DT applications and claims - Types of income: Royalties
Copyright royalties - Beneficial ownership
It is unusual for a company to be the originator of a work for which copyright royalties are payable. This is because people write books and songs etc. However, someworks are written under the terms of “work for hire” contracts. That is, where acompany employs someone, pays them wages and directs them to produce a particular piece of work.
It is possible for the originator of the work to assign their rights in a work to some other person. Authors may decide to assign their rights for a number of reasons. These include
- a record company that will produce and market a song etc
- a literary agent who will represent the interests of the author
- a personal service company wholly owned by the originator of the work
- The original artist/author dies and leaves the rights to someone in their will
Because of this you need to consider checking to make sure that the claimant is the beneficial owner of the income. For example you may need to ask for confirmation that
- The claimant is the originator of the work in question or that they have legally acquired the rights from the originator.

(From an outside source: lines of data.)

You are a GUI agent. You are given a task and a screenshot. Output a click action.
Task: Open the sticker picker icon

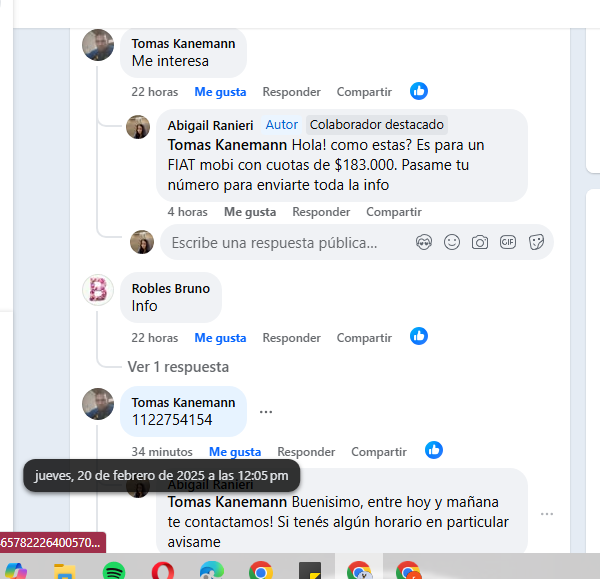[x=536, y=242]

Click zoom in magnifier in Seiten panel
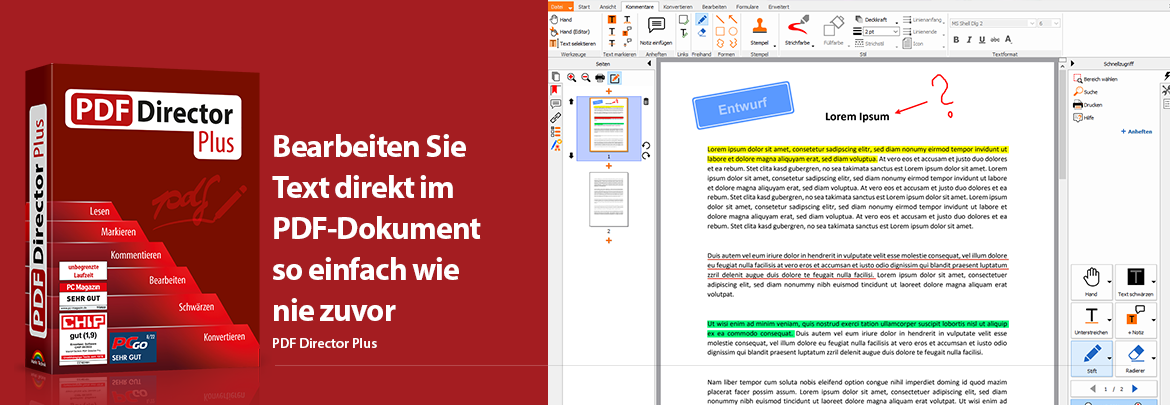tap(571, 78)
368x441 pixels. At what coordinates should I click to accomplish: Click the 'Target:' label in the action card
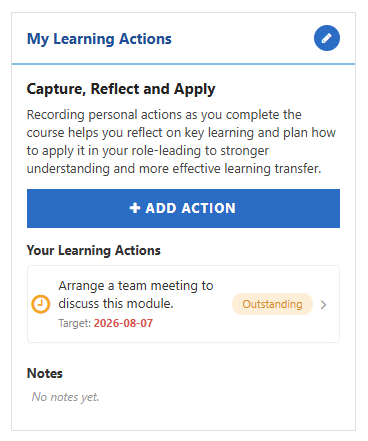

- The claimant is not acting merely as an agent. If the claimant is acting as agent you must insist that the beneficial owner (which could be either the originator or a company to whom the originator had assigned his rights) makes the claim.
- The claimant has acquired the UK rights. The claimant may have acquired the rights for certain territories but not the UK.
- The claimant has acquired all the UK rights. The claimant may have acquired some but not all of the UK rights for example the author of a play may have assigned the rights for first class presentation but kept or assigned to another party the touring rights or amateur rights.
However, there are a few Double Taxation Agreements (DTAs) where there is a “subject to tax” condition (see INTM332200) for royalties. You do not need to make beneficial ownership checks on claims made under these DTAs. For example a claim from a resident of Germany who is not the originator of the work may be allowed without further enquiry provided that the claimant is subject to German tax on the income and the claim is certified accordingly.
If you receive a claim from a non-resident and you discover that the royalties claim relates to work of a UK resident you should refer the case to Technical Advice Group.